**TASK DESCRIPTION:**
All lines in the records that carry the string "agent" are to be shown.

**DATA FOR PROCESSING:**

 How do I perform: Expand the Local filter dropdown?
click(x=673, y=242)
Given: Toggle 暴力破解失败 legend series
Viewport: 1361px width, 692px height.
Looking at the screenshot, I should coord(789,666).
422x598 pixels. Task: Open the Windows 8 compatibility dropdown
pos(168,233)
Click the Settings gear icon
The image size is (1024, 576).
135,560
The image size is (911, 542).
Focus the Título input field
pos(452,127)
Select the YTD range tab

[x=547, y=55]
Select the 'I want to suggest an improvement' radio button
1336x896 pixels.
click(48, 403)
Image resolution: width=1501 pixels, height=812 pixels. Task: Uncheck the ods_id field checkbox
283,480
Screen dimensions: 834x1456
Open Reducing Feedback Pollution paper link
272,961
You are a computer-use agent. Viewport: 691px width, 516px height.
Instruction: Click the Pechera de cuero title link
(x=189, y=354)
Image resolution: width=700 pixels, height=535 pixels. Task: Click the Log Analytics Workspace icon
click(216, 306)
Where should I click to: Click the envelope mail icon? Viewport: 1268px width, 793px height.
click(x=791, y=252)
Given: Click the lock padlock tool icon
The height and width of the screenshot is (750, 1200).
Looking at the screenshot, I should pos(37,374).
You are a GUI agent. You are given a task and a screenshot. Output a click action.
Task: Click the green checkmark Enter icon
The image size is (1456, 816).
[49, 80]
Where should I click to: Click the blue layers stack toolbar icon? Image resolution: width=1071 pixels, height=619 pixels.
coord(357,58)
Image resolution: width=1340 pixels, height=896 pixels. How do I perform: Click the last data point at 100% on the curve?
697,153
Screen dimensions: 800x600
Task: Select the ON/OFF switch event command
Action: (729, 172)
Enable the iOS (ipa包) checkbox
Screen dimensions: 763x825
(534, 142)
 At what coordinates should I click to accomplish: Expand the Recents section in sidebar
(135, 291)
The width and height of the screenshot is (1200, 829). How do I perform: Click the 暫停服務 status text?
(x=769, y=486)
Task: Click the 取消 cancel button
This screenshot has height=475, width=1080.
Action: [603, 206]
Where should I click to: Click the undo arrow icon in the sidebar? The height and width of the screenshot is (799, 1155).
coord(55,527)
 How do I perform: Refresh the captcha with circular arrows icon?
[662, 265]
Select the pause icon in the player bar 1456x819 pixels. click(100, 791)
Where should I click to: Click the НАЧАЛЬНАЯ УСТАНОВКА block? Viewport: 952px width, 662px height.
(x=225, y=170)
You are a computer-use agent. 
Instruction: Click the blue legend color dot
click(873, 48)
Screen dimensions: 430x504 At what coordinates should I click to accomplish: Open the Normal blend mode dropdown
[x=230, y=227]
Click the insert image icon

**ANSWER FOR THIS EXERCISE:**
You are a computer-use agent. Viewport: 691px width, 516px height.
You are a GUI agent. You are given a task and a screenshot. Output a click action.
You are a computer-use agent. 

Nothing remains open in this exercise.